- Given exercise -
Please copy out the entry below titled "A Formal Feeling," word for word, from its date line to its final sentence.

Wednesday, January 30, 2013

A Formal Feeling

We got home yesterday from a trip to Colorado, where we spent nearly every moment surrounded by family, wonderful and exhausting. Noah's siblings (he has five of them) flew in from Huntington Beach and Portland, the first time in years we were all in one place. Energy was high and a bit wild, even though we were there to mourn a death. Maybe because we were there to mourn a death. Noah and his older brother, Zach, cooked wonderful spicy Mexican food, carnitas and pickled onions, beans with chile sauce and tomatillo sauce, the younger sisters and Zach's wife Susie helped clean up, and Ayla and Indy, the only grandchildren, ran among us nearly feral yet looked after by all. We spent a lot of time sitting at restaurants and breweries, gathered around tables with Noah's grandfather who goes by the Czech word  Dédé (short vowels, not long), and Sonja's brothers and sister-in-law. We ate a lot, drank a lot, and laughed a lot, which seemed fine at the time but in retrospect, I worry if it was jarring to Sonja. I don't know. It's hard to know how to be.

- Data segment -
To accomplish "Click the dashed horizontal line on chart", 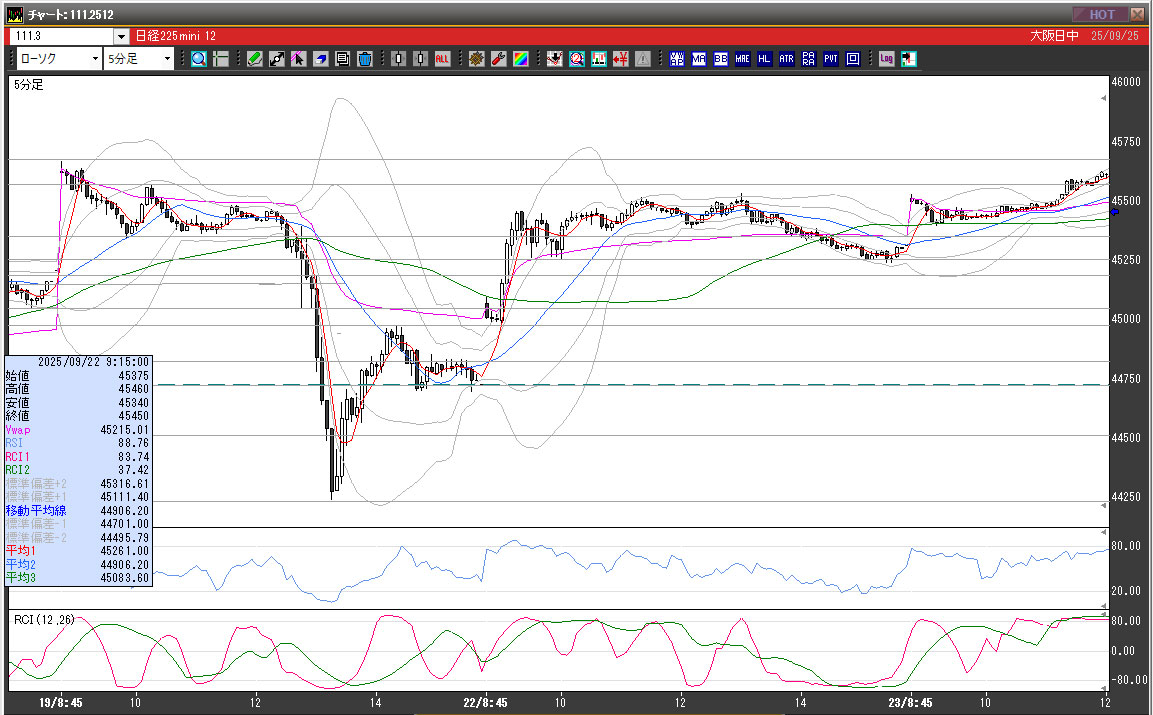I will pyautogui.click(x=600, y=384).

- Response to this task -
Wednesday, January 30, 2013

A Formal Feeling

We got home yesterday from a trip to Colorado, where we spent nearly every moment surrounded by family, wonderful and exhausting. Noah's siblings (he has five of them) flew in from Huntington Beach and Portland, the first time in years we were all in one place. Energy was high and a bit wild, even though we were there to mourn a death. Maybe because we were there to mourn a death. Noah and his older brother, Zach, cooked wonderful spicy Mexican food, carnitas and pickled onions, beans with chile sauce and tomatillo sauce, the younger sisters and Zach's wife Susie helped clean up, and Ayla and Indy, the only grandchildren, ran among us nearly feral yet looked after by all. We spent a lot of time sitting at restaurants and breweries, gathered around tables with Noah's grandfather who goes by the Czech word  Dédé (short vowels, not long), and Sonja's brothers and sister-in-law. We ate a lot, drank a lot, and laughed a lot, which seemed fine at the time but in retrospect, I worry if it was jarring to Sonja. I don't know. It's hard to know how to be.